==== GIVEN ENTRIES ====

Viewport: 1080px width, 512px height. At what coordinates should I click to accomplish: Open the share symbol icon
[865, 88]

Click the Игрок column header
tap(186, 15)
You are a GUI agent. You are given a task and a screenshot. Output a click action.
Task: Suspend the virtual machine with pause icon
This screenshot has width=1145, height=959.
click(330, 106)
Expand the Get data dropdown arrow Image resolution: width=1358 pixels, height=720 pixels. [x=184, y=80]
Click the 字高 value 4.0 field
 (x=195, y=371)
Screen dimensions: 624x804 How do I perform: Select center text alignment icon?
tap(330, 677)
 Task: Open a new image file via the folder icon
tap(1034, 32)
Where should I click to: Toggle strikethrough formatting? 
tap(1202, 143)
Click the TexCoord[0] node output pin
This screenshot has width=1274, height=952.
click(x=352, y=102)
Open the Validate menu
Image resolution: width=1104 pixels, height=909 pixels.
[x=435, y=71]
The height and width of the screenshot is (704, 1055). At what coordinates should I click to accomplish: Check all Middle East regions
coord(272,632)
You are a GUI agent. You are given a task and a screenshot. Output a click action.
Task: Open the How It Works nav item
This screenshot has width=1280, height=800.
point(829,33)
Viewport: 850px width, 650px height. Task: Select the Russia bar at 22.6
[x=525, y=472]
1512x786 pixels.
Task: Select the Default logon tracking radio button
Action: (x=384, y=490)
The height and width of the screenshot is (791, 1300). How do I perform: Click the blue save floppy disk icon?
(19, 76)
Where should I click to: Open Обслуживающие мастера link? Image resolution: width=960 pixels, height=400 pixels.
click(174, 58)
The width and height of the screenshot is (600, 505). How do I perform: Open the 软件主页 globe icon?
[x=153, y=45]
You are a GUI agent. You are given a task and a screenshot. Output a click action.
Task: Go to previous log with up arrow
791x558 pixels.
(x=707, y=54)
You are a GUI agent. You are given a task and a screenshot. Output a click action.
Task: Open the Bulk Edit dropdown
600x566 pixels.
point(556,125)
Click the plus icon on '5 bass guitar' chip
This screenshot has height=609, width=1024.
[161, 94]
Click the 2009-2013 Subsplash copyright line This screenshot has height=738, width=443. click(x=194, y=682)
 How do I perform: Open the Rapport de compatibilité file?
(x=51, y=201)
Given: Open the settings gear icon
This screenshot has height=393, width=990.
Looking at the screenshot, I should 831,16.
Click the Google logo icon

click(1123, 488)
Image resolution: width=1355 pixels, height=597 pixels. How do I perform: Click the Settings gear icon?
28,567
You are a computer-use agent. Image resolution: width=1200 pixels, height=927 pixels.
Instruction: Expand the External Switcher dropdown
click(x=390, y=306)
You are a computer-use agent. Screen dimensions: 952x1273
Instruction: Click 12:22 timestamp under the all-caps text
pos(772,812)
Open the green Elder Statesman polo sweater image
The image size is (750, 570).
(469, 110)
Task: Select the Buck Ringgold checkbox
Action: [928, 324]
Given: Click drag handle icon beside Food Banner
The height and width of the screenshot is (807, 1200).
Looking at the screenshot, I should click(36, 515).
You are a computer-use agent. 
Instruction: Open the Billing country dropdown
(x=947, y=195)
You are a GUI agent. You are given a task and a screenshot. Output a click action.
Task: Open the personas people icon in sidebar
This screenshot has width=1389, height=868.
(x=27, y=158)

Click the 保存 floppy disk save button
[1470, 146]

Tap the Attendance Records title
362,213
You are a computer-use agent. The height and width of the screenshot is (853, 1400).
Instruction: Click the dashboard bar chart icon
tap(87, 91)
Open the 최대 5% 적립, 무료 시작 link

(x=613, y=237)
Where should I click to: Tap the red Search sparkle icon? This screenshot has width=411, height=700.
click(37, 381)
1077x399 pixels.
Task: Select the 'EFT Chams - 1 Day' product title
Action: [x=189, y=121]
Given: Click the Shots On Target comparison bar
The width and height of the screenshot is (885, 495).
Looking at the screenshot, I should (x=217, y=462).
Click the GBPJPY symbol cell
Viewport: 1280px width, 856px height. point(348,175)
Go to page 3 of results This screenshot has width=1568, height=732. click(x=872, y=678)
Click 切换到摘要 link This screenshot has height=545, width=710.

====

### EXERCISE
Line by line, copy the data above exactly as it reads.

### ANSWER SPACE
Viewport: 1080px width, 512px height. At what coordinates should I click to accomplish: Open the share symbol icon
[865, 88]

Click the Игрок column header
tap(186, 15)
You are a GUI agent. You are given a task and a screenshot. Output a click action.
Task: Suspend the virtual machine with pause icon
This screenshot has width=1145, height=959.
click(330, 106)
Expand the Get data dropdown arrow Image resolution: width=1358 pixels, height=720 pixels. [x=184, y=80]
Click the 字高 value 4.0 field
 (x=195, y=371)
Screen dimensions: 624x804 How do I perform: Select center text alignment icon?
tap(330, 677)
 Task: Open a new image file via the folder icon
tap(1034, 32)
Where should I click to: Toggle strikethrough formatting? 
tap(1202, 143)
Click the TexCoord[0] node output pin
This screenshot has width=1274, height=952.
click(x=352, y=102)
Open the Validate menu
Image resolution: width=1104 pixels, height=909 pixels.
[x=435, y=71]
The height and width of the screenshot is (704, 1055). At what coordinates should I click to accomplish: Check all Middle East regions
coord(272,632)
You are a GUI agent. You are given a task and a screenshot. Output a click action.
Task: Open the How It Works nav item
This screenshot has width=1280, height=800.
point(829,33)
Viewport: 850px width, 650px height. Task: Select the Russia bar at 22.6
[x=525, y=472]
1512x786 pixels.
Task: Select the Default logon tracking radio button
Action: (x=384, y=490)
The height and width of the screenshot is (791, 1300). How do I perform: Click the blue save floppy disk icon?
(19, 76)
Where should I click to: Open Обслуживающие мастера link? Image resolution: width=960 pixels, height=400 pixels.
click(174, 58)
The width and height of the screenshot is (600, 505). How do I perform: Open the 软件主页 globe icon?
[x=153, y=45]
You are a GUI agent. You are given a task and a screenshot. Output a click action.
Task: Go to previous log with up arrow
791x558 pixels.
(x=707, y=54)
You are a GUI agent. You are given a task and a screenshot. Output a click action.
Task: Open the Bulk Edit dropdown
600x566 pixels.
point(556,125)
Click the plus icon on '5 bass guitar' chip
This screenshot has height=609, width=1024.
[161, 94]
Click the 2009-2013 Subsplash copyright line This screenshot has height=738, width=443. click(x=194, y=682)
 How do I perform: Open the Rapport de compatibilité file?
(x=51, y=201)
Given: Open the settings gear icon
This screenshot has height=393, width=990.
Looking at the screenshot, I should 831,16.
Click the Google logo icon

click(1123, 488)
Image resolution: width=1355 pixels, height=597 pixels. How do I perform: Click the Settings gear icon?
28,567
You are a computer-use agent. Image resolution: width=1200 pixels, height=927 pixels.
Instruction: Expand the External Switcher dropdown
click(x=390, y=306)
You are a computer-use agent. Screen dimensions: 952x1273
Instruction: Click 12:22 timestamp under the all-caps text
pos(772,812)
Open the green Elder Statesman polo sweater image
The image size is (750, 570).
(469, 110)
Task: Select the Buck Ringgold checkbox
Action: [928, 324]
Given: Click drag handle icon beside Food Banner
The height and width of the screenshot is (807, 1200).
Looking at the screenshot, I should click(36, 515).
You are a computer-use agent. 
Instruction: Open the Billing country dropdown
(x=947, y=195)
You are a GUI agent. You are given a task and a screenshot. Output a click action.
Task: Open the personas people icon in sidebar
This screenshot has width=1389, height=868.
(x=27, y=158)

Click the 保存 floppy disk save button
[1470, 146]

Tap the Attendance Records title
362,213
You are a computer-use agent. The height and width of the screenshot is (853, 1400).
Instruction: Click the dashboard bar chart icon
tap(87, 91)
Open the 최대 5% 적립, 무료 시작 link

(x=613, y=237)
Where should I click to: Tap the red Search sparkle icon? This screenshot has width=411, height=700.
click(37, 381)
1077x399 pixels.
Task: Select the 'EFT Chams - 1 Day' product title
Action: [x=189, y=121]
Given: Click the Shots On Target comparison bar
The width and height of the screenshot is (885, 495).
Looking at the screenshot, I should (x=217, y=462).
Click the GBPJPY symbol cell
Viewport: 1280px width, 856px height. point(348,175)
Go to page 3 of results This screenshot has width=1568, height=732. click(x=872, y=678)
Click 切换到摘要 link This screenshot has height=545, width=710.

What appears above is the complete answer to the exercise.